When the Animals Show You the Way
- Sara Nour
- Apr 1
- 3 min read
Updated: Apr 2

A reflection on leaving, returning and the love that goes beyond space and time
The world is upside down. And yet — paradoxically, unexpectedly — my inner world has never felt more beautifully attuned. The weeks before, during and after my recent travels brought a depth of connection with humans and animals alike that moved me deeply. A groundedness I hadn't expected. And a recurring reference to light — in myself, in the people around me, in the most ordinary moments.
The leaving
I almost didn't go. With bombs flying over Jordan, leaving my desert bubble felt more challenging than usual. I already find it hard to leave my furry family and the particular silence of this land. But I had paid for a Systemic Ritual training in Berlin with Daan van Kampenhout. My mother had fallen and was asking for me. And I know from experience that when I travel, meet people I love and come back inspired — and full of Dutch food — something in me resets. Still, I hesitated.
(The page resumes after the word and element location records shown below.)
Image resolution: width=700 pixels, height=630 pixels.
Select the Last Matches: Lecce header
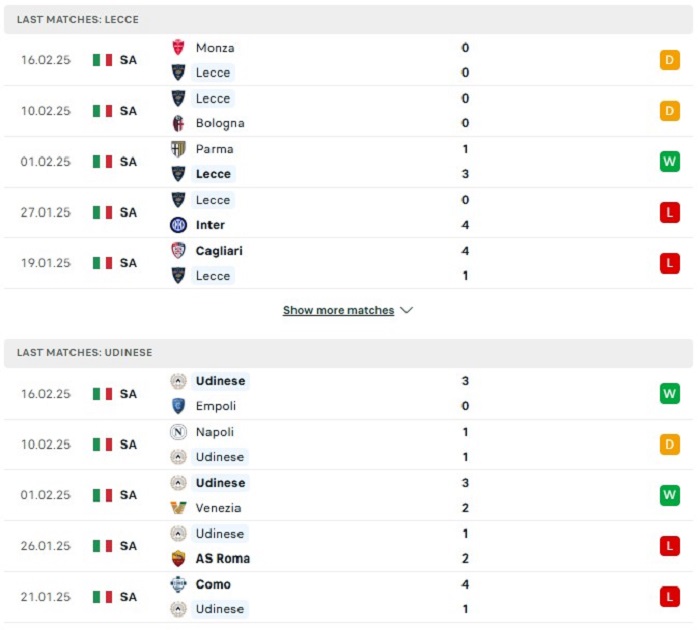click(348, 20)

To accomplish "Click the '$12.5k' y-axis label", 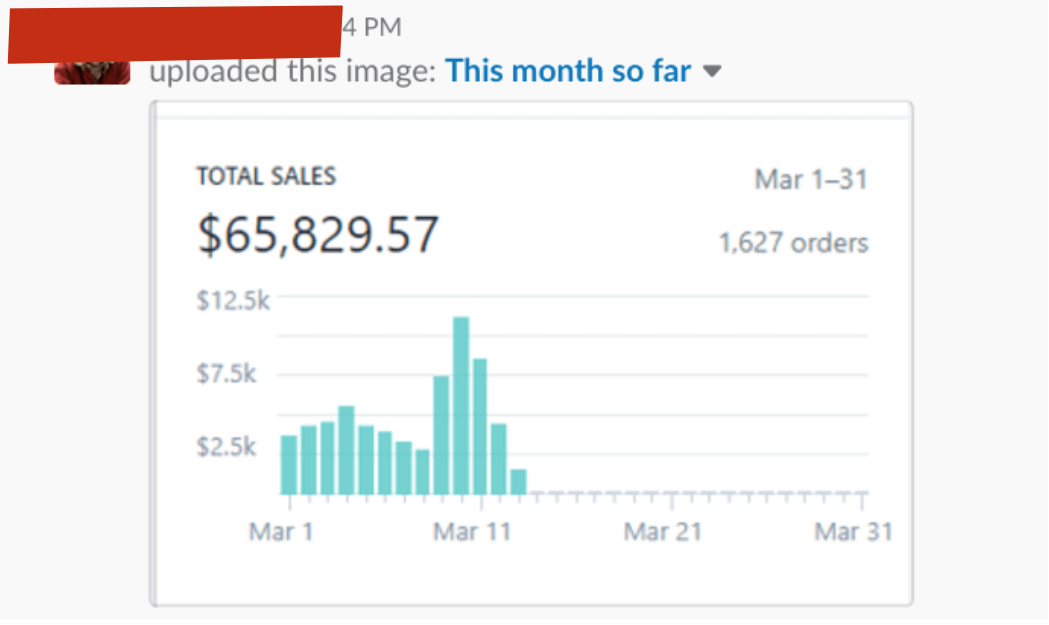I will pyautogui.click(x=233, y=301).
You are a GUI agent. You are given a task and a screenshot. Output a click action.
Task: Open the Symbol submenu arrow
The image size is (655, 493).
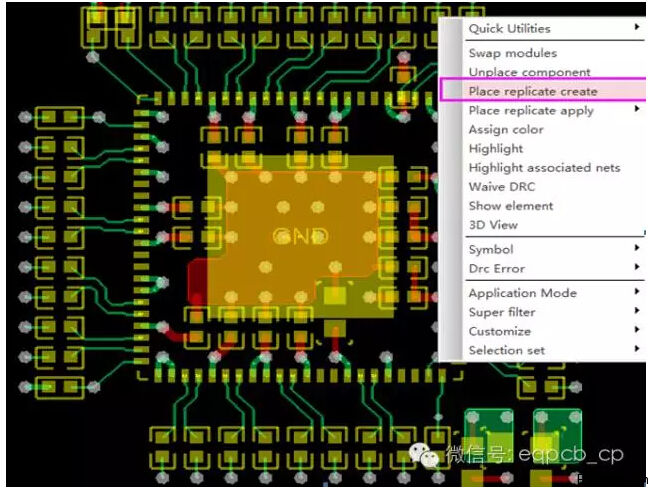[x=637, y=248]
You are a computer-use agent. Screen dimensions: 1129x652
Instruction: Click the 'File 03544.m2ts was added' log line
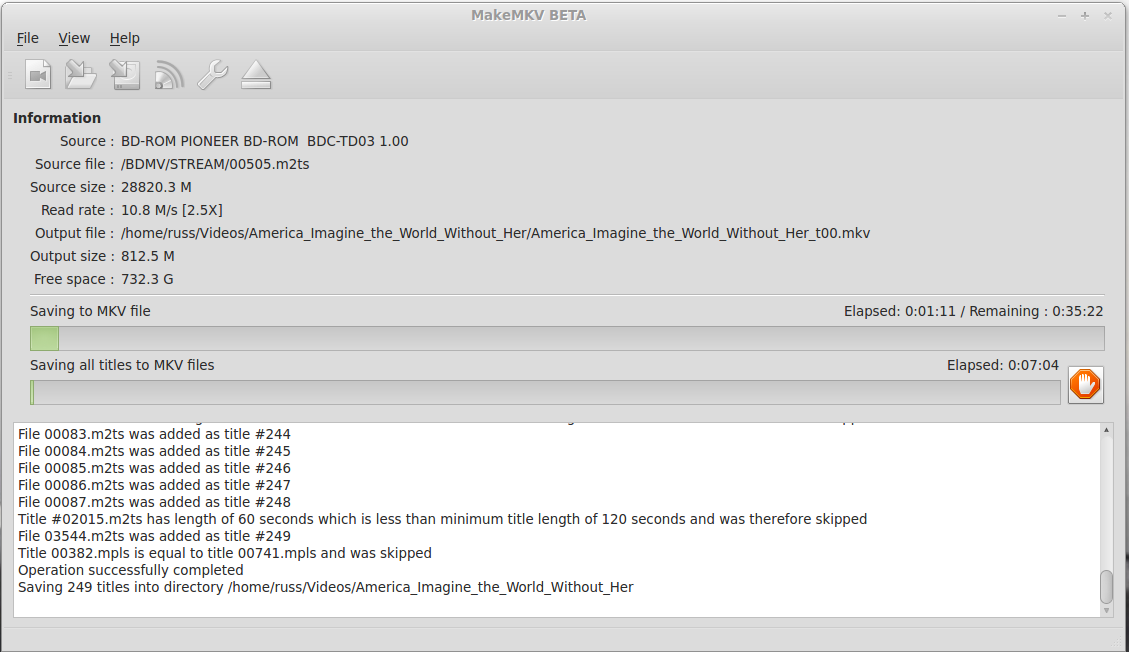click(x=154, y=536)
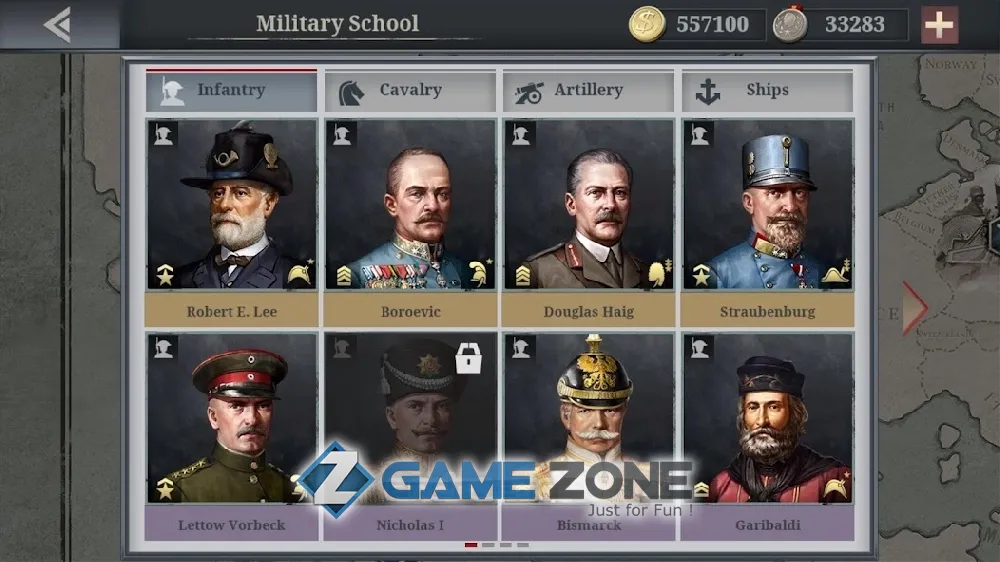Switch to the Cavalry tab
The image size is (1000, 562).
coord(410,91)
It was the horses and dogs who resolved it. In that way they always do — without words, without agenda. They simply pulled me into their heart space. Presence, cuddles, play. I felt myself drop into heart coherence. And from that place, the clarity came: I needed to do what felt right for me.
I constellated the options. Energetically it was clear. I had to go. So with a big yes in my heart and a rather squeezed bum, I flew from Aqaba to Cairo and on to Berlin.
The arriving
The Systemic Ritual group was beautiful. I arrived so present that several people commented on my radiance — which still makes me smile. Then on to my mother, to friends, to the particular richness of Dutch winter light and long kitchen table conversations. My mother finally understood that I am held. That she doesn't need to worry. That felt like a completion of something long in the making.
The crack
And then — one photograph of my cat Nunoush, sick as I had never seen him, shattered that radiance like a stone through glass. He was rushed to the vet. I was far away. The people around me didn't quite understand the depth of bond I have with my animals — but from unexpected corners, support arrived. That held me enough to stay present where I was, to arrange care, and to do what I know how to do: create ritual, send heart connection, hold him energetically across the distance.
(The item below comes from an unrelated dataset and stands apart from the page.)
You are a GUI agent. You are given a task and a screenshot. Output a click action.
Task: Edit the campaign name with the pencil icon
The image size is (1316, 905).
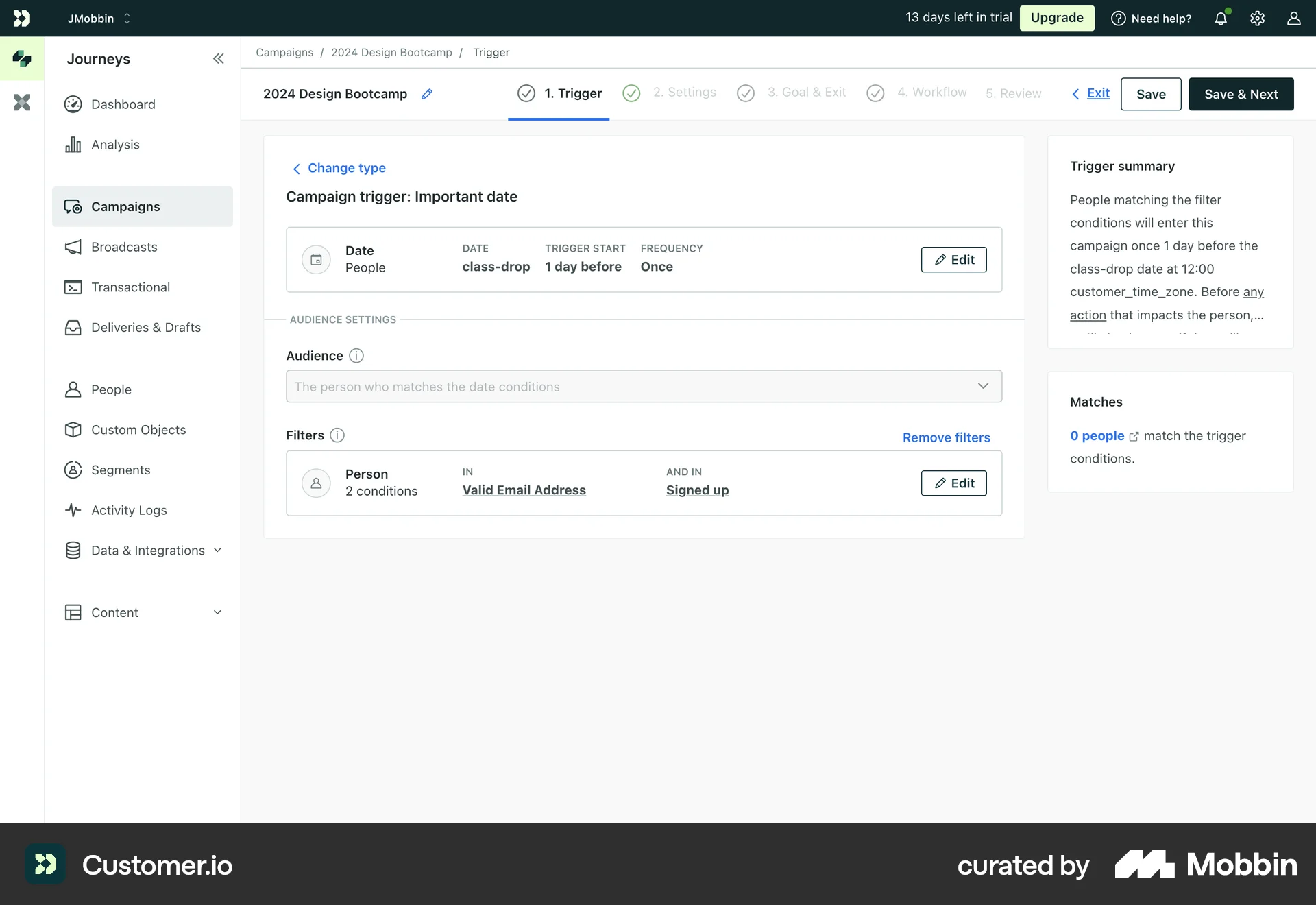pos(427,94)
And then something became very clear to me. I had gone away. I had arranged practical care. But I had dropped the thread of energetic connection — the bond that goes beyond space and time. I had assumed physical distance meant I could let that go. I was wrong. He felt it. Animals always do.
The learning
I resisted the urge to run home. Instead I went to a 5Rhythms class and danced — through resistance, through grief, through the rhythms until something loosened and wisdom rose from beneath all of it. What came through was simple and profound:
Only when we are truly present are we connected with all that is.
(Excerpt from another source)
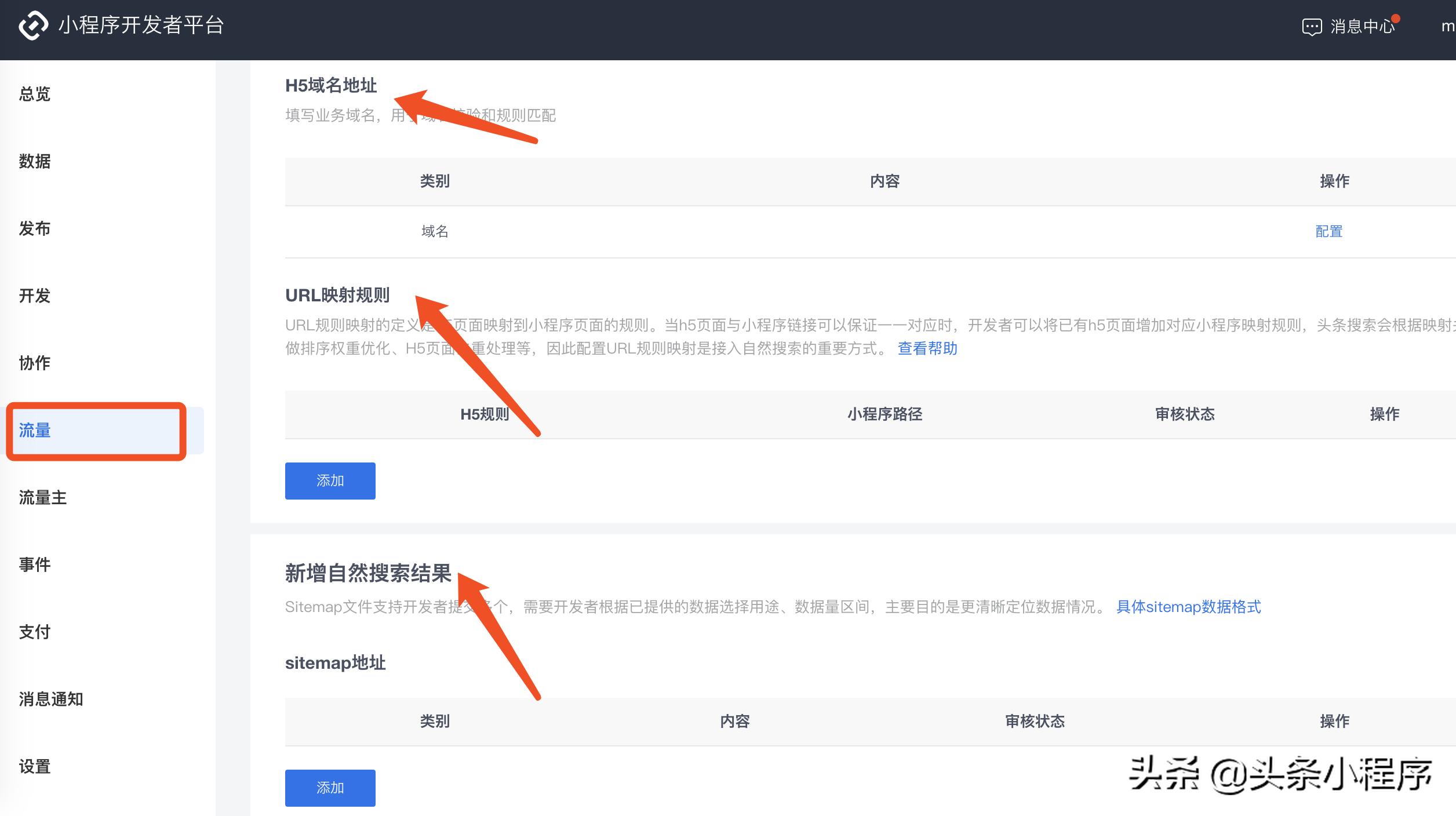The width and height of the screenshot is (1456, 816).
Task: Click the red notification dot on 消息中心
Action: [1396, 17]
When I dance, when I am fully in my body and my heart — I am connected with my loved ones across any distance. They sense this. Not consciously, perhaps. But the field knows. I kept my heart open. I stayed. I trusted.
The returning
I arrived back in Jordan with my heart wide open, my boundaries clear, and a quiet inspiration running through everything. Nunoush is home. He is soaking up my energy — and quite a lot of chicken — and slowly, steadily finding his way back.
And I am reminded, once again, of what the animals have always taught me:
Love flows when we surrender. Healing happens when we stay connected. And the bond between us and the creatures we love — it does not require proximity. It requires presence. That is the teaching. That is also the gift of Spring.